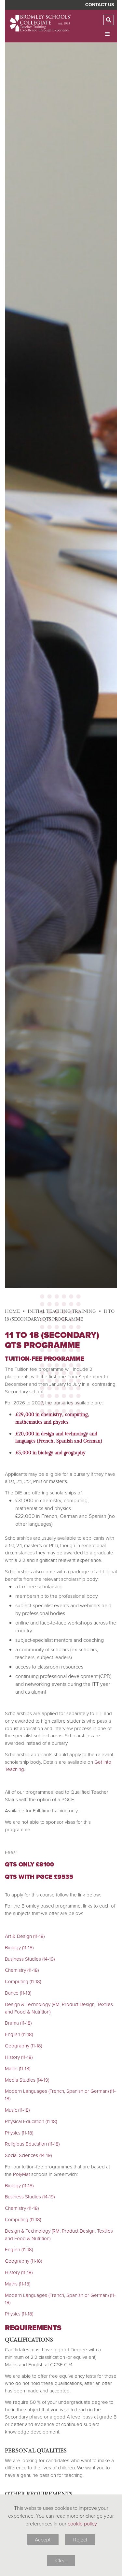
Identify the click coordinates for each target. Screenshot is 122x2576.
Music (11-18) (17, 2110)
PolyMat (21, 2174)
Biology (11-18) (19, 1947)
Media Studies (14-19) (27, 2080)
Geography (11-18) (23, 2045)
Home (12, 1311)
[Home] (40, 23)
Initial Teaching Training (62, 1311)
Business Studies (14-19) (30, 1959)
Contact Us (99, 4)
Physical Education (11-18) (31, 2121)
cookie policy (82, 2523)
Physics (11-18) (19, 2132)
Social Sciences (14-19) (28, 2155)
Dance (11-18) (18, 1993)
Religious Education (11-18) (32, 2144)
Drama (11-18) (18, 2023)
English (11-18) (19, 2034)
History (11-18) (19, 2057)
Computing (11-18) (23, 1981)
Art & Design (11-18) (25, 1936)
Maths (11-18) (17, 2068)
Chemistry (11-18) (22, 1970)
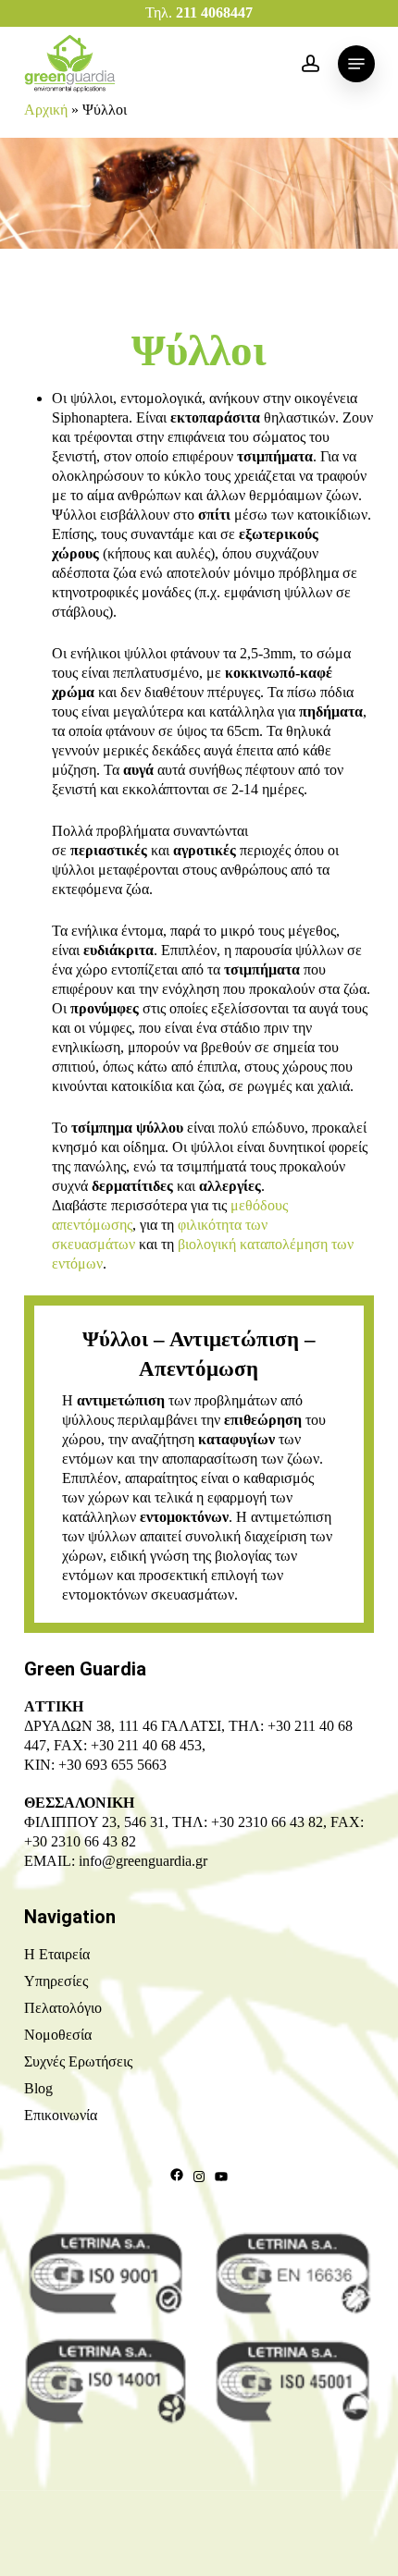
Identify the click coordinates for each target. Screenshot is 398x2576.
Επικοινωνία (60, 2115)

_Task objective_
Reproduce, with no pictures, the lines from the one containing "Dance (11-18) (18, 1993)" to the end of the records above, exactly and inclusively.

_Exercise result_
Dance (11-18) (18, 1993)
Religious Education (11-18) (32, 2144)
Drama (11-18) (18, 2023)
English (11-18) (19, 2034)
History (11-18) (19, 2057)
Computing (11-18) (23, 1981)
Art & Design (11-18) (25, 1936)
Maths (11-18) (17, 2068)
Chemistry (11-18) (22, 1970)
Identify the click coordinates for each target. Screenshot is 398x2576.
Επικοινωνία (60, 2115)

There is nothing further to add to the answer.